“Modern science is a product of centuries of intense human activity, empowered by curiosity, freedom of expression and exchange of scientific results and novel ideas between people of different cultures and nations. The information exchange and intensive collaborations between scientist of different nations and cultures is an essential prerequisite for successful progress in Science and is an essential step for the long lasting peaceful interaction of people from different cultures. In our times today, we must reject divisive forces in play and promote inclusiveness for the betterment of all. The Science Bridge initiative is an ideal initiative that exclusively promotes cross-cultural interaction and projects for the well-being of humanity, so that we may all work together to conquer the different human diseases that affects everyone.”

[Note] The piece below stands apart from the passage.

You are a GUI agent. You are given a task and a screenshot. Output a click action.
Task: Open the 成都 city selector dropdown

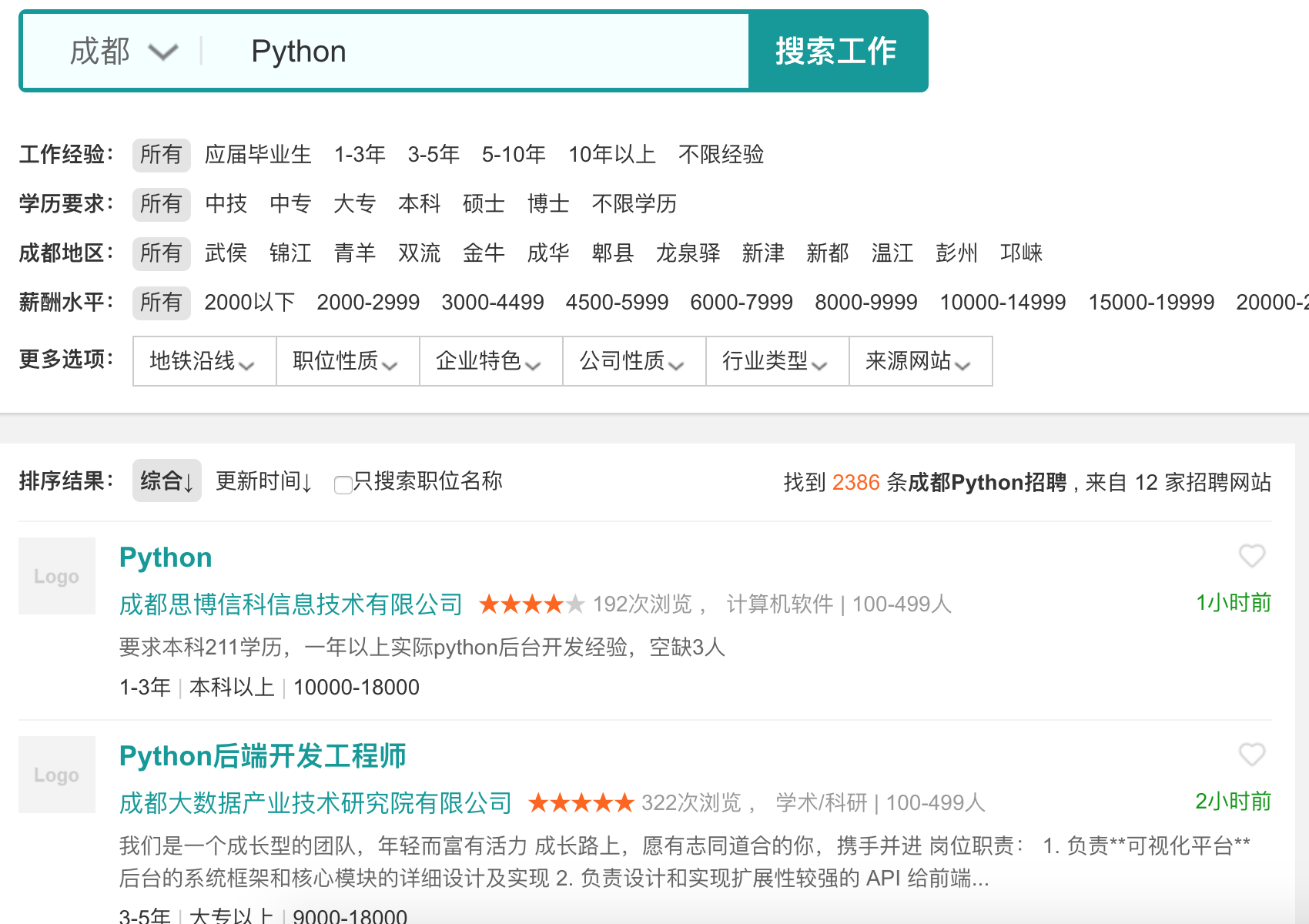point(123,52)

Rolf Sprengel received his Diploma and PhD from the Heidelberg University for his research in the lab of Heinz Schaller on prokaryotic expression vectors in 1984. After one year as postdoctoral Thyssen foundation fellow doing cloning avian hepatitis viruses in Schallers’ lab  he did his German Academic Exchange service (DAAD) sponsored postdoc in the lab of the Nobel Laureat Harald E. Varmus at the UCSF. 1987 Rolf Sprengel joined the Junior Research Group from Hans Will at the Max Planck Institute of Biochemistry in Martinsried near Munich to continue his studies on hepatitis B fellow viruses. 1988 Rolf Sprengel switched his research interest. He moved back to Heidelberg and worked from now on as a Neuroscientist in the lab of Peter H. Seeburg;  from 1988 – 1996 at the ZMBH doing cloning of many  CNS receptors and from 1996 -2015 at the Max Planck Institute for Medical Research in Heidelberg.  In 2001 Rolf Sprengel received a call from the Max Planck Society as independent group leader in Peter Seeburg’s Max Planck Department for Molecular Neurobiology.  In the research group of Rolf Sprengel numerous mouse lines where developed and studied together with Per Anderson from the University of Oslo, Nick Rawlins from Oxford and the Nobel Laureate Bert Sakmann in order to investigate molecular mechanism of learning and memory.  In 2011 Rolf Sprengel was invited as Guest Professor of the University of Oslo and in 2014 he did a three month sabbatical at the KIST in Seoul South Korea. After the Department for Neurobiology closed down in 2015, Rolf Sprengel moved his Max Planck Research group to the Institute of Anatomy and Cell Biology at the University of Heidelberg where his research focuses on mouse models with learning impairments and interaction of neuronal-astroglial ensembles. With these projects Rolf Sprengel is part of two local Collaborative Research Centres from the German Research foundation and an active collaborator of the Letten Centre at the University of Oslo.